## [AVAILABLE RECORDS]

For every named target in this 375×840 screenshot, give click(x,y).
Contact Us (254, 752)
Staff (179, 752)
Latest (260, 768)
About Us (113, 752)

## [PROBLEM DESCRIPTION]
All records must be repeated exactly, with none skipped.

## [EXERCISE RESULT]
For every named target in this 375×840 screenshot, give click(x,y).
Contact Us (254, 752)
Staff (179, 752)
Latest (260, 768)
About Us (113, 752)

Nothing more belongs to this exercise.